SOURCE TEXT
** START **

Notorious Jailhouse Informant Case Resurfaces as New Orleans D.A. Race Nears
DA Leon Cannizzarro used jailhouse informant Ronnie Morgan to convict a man in the killing of five teenagers, but the case was overturned. Now, Morgan is petitioning for a prison transfer, reviving the murder case.
In the early morning hours of June 17, 2006, five Black teenagers were found shot to death in a crashed SUV in a historic New Orleans neighborhood. The Central City Massacre was the city’s deadliest mass killing in over a decade and inflamed already-high tensions in the wake of Hurricane Katrina’s devastation.
Police arrested Michael Anderson for the murders, though he said he had nothing to do with them. Orleans Parish District Attorney Eddie Jordan dropped the charges in 2007, citing conflicting witness statements, but weeks later, Anderson was reindicted and charged with capital murder. The office of newly elected District Attorney Leon Cannizzaro convicted Anderson, and a jury voted for New Orlean’s first death sentence in 12 years.
But in 2010, Anderson’s case was overturned when his appellate attorneys discovered that Cannizzaro’s office had withheld a videotaped interview with the sole eyewitness. That interview, conducted by prosecutors and New Orleans Police Department detectives, contradicted her trial testimony about what she allegedly saw on that June morning. The office had also secretly rewarded jailhouse informant Ronnie Morgan for his testimony against Anderson.
They had a terrible case, and they had a terrible case because Michael Anderson didn’t do it.
Richard Bourke appellate attorney for Michael Anderson
In a 2009 letter, discovered by Anderson’s lawyers, Cannizzaro had asked the assistant U.S. attorney to diminish or reduce Morgan’s sentence for armed robbery in federal court, and gushed about his cooperation. “I can honestly say that we could not have convicted this murderer without his testimony,” Cannizzaro wrote in the letter. “Mr. Morgan is truly a hero in the eyes of the District Attorney’s office and the citizens of New Orleans.”
The letter further stated that Morgan’s testimony had cleared the way for the jury to believe the otherwise questionable eyewitness. “Many did not find the eyewitness to be a credible witness because of the conflicting statements she made and the fact that she has received financial assistance through the witness protection program,” the letter read. “It was Mr. Morgan’s corroborating testimony, which helped make the eyewitness credible.”
As a result of his cooperation, Morgan was permitted to withdraw a guilty plea he had entered for armed robberies, including robbing an automotive store with an assault rifle. His 15-year sentence was vacated, and he was released on parole in 2013 in what one judge called “the deal of the century.” In January 2014, Morgan was again charged with armed robbery in neighboring St. Bernard Parish. The arrest was a violation of his parole, and he was sent to Louisiana’s Richwood Correctional Center. Now, the case has resurfaced because Morgan is petitioning the federal government to move from state to federal prison.
In capital cases, jailhouse informants are the leading cause of wrongful convictions.

** END **

PROBLEMS
**A)** In the informant article, what reason did Eddie Jordan give for dropping the charges against Michael Anderson in 2007?
**B)** Reproduce word for word the part of the informant article that opens with the words containing "Notorious Jailhouse Informant" and closes with "the murder case.".
Base your work only on the informant article.

SUPPLIED INFORMATION
** START **

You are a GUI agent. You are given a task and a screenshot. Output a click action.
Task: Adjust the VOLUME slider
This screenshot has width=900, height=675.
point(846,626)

** END **

WORKED ANSWERS
**A)** He cited conflicting witness statements.

**B)**
Notorious Jailhouse Informant Case Resurfaces as New Orleans D.A. Race Nears
DA Leon Cannizzarro used jailhouse informant Ronnie Morgan to convict a man in the killing of five teenagers, but the case was overturned. Now, Morgan is petitioning for a prison transfer, reviving the murder case.